At 45° South Central Otago is the world’s southernmost wine region. The vineyards are also the highest in New Zealand, located around 300 - 400 metres above sea level among spectacular alpine scenery rising to over 3700m.
Although small, Central Otago is a rapidly developing wine region with a swiftly growing international reputation for great Pinot noir wines. More than 70% of the vineyard area in Central Otago is dedicated to Pinot Noir, with smaller plantings of Chardonnay, Pinot Gris and Riesling.
Vignerons claim Central Otago has many similarities with Burgundy, the French home of Pinot Noir. The climate is continental, with cold winters and hot, short summers with cool nights that help preserve fresh fruit flavours and acidity in Pinot Noir fruit. Frost is a major threat but disease pressure tends to be low. Soils are free-draining loess and gravel over schist with low organic matter.
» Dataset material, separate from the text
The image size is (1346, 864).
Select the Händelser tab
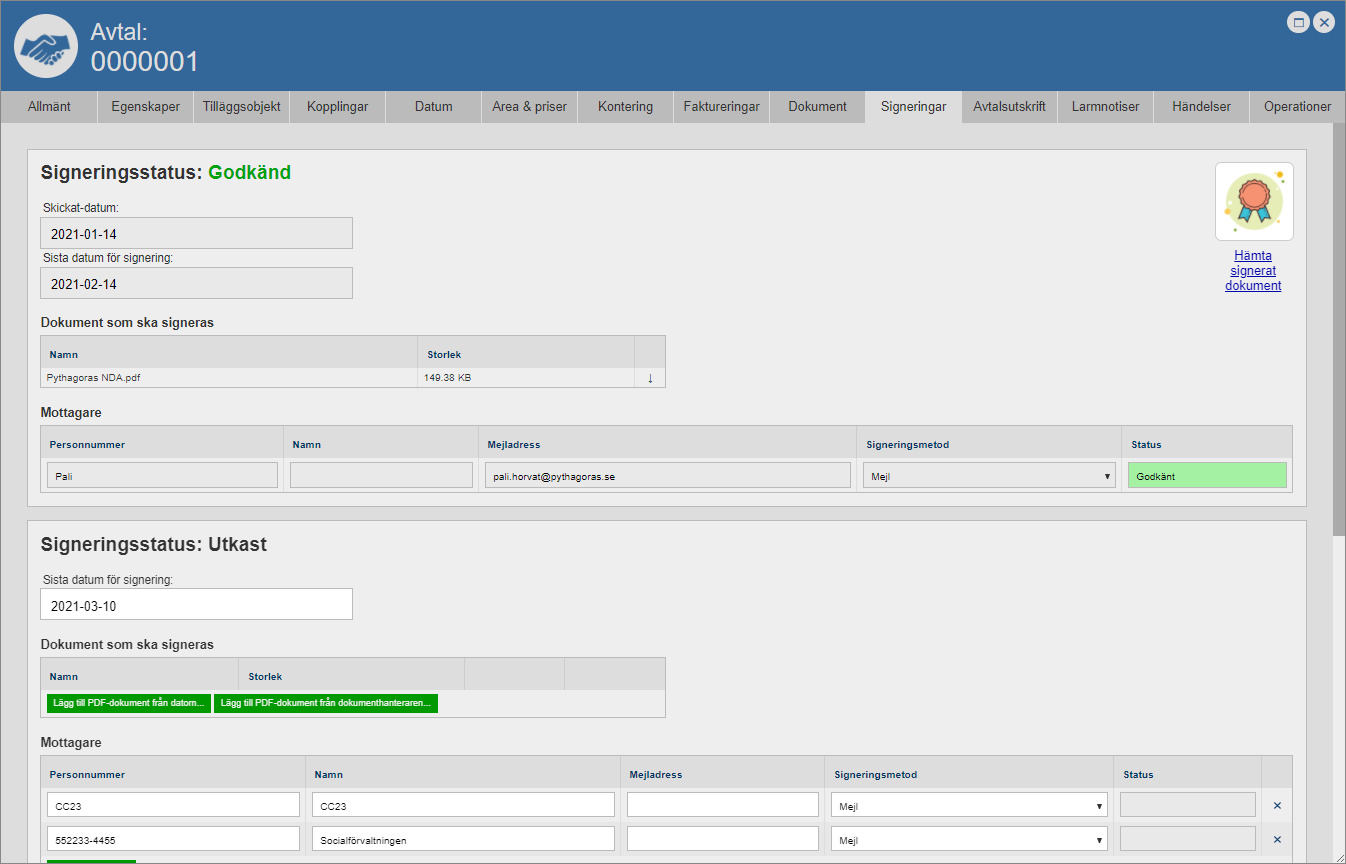(1201, 107)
The region is noted for great variation in sub-regions and vineyard sites and mesoclimates are heavily affected by the mountainous terrain.
Like many wine regions in Australia and New Zealand the lure of gold brought the first Europeans and, although vines were first planted in the late 19th Century, a viable wine industry did not emerge until the 1980s.
A tourism destination in its own right thanks to the dramatic scenery and first-rate wine and food culture, Central Otago is close to Queenstown, a major adventure tourism centre with excellent ski fields.